Over the next decade, participation from domestic and small commercial electricity users is also anticipated. The roll-out of smart meters means that more electricity tariffs will include incentives to avoid energy use at certain times of day or to switch off non-essential devices when requested by the National Grid or your local network operator.
This momentum behind a more agile approach is great news and much-needed if we are to decarbonise the sector affordably. But as Ofgem states, if the current market arrangements aren’t adapted they could inhibit further progress, either because costs will become unnecessarily high or because they don’t lend themselves to the introduction of new technologies and business models.
System and network costs currently make up approximately 20% of the electricity bill, so any change to the way in which they are calculated and distributed makes a tangible difference to high electricity users. Ofgem’s plans focus on an overhaul of electricity transmission and distribution charges, unpicking existing charging structures to ensure they take a fairer view for consumers. Much of this centres around the way in which ‘residuals charges’ are allocated. Broadly speaking, network tariffs are constructed using regional cost-based allocation models, with residual elements added to ensure that overall network costs are covered. The review intends to make those charges more cost reflective, ensuring that they are calculated in line with the interests of consumers. And with a paper on the topic expected at the end of this year, energy buyers would be wise to keep a watching brief.

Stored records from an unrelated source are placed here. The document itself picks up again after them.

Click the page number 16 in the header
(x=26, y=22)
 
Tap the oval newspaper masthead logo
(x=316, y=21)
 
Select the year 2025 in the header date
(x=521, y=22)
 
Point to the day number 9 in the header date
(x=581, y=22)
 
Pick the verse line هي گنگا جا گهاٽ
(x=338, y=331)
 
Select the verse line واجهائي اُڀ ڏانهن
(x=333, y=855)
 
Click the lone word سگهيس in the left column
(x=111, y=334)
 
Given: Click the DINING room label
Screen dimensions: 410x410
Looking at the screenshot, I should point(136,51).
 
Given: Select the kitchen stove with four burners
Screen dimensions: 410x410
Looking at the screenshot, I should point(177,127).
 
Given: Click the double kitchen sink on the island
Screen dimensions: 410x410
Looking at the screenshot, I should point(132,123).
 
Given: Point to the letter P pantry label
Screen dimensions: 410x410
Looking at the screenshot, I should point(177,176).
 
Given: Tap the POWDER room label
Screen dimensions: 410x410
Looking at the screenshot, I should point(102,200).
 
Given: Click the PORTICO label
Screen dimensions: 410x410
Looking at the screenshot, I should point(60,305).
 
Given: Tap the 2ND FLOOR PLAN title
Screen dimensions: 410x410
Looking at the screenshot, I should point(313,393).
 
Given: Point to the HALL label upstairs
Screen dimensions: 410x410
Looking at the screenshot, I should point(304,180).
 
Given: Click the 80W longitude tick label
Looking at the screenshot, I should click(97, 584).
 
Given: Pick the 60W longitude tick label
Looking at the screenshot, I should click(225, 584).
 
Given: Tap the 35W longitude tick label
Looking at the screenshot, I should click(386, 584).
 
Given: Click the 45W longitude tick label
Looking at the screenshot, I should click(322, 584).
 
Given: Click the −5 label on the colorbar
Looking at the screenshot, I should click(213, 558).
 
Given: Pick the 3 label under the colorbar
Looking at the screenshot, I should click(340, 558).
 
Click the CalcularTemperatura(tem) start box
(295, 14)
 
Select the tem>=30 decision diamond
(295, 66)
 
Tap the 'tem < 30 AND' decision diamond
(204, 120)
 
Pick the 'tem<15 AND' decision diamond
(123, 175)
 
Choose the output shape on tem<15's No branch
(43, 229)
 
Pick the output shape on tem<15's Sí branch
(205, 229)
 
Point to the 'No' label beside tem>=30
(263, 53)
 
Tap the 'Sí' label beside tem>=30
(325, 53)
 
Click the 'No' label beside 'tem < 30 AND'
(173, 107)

Beyond this, the announcement talks of levelling the playing field for new technologies and business models, encouraging innovation in our developing network. It also calls for greater cohesion between the transmission system – operated by National Grid – and the localised distribution networks, recognising the fact that more embedded generation than ever is connected to distribution networks and “invisible” to National Grid.
The regulator is also reviewing incentives for generators and consumers to change generation and usage patterns, taking account of local network congestion periods, as well as the potentially thorny issue of determining the correct allocation of investment risk for future network upgrades between users, owners and consumers. In parallel to this, the National Grid is reviewing the vast array of frequency support services that it has developed in an attempt to both simplify and expand those services.
It’s all fairly technical stuff, but with the potential to make a significant difference to business energy costs and future consumption strategies. It’s exciting for our industry too – if the UK flexible grid is developed successfully then it will have the potential to reduce energy costs. But more than that, it would enable the UK to become a world leader in electricity network development.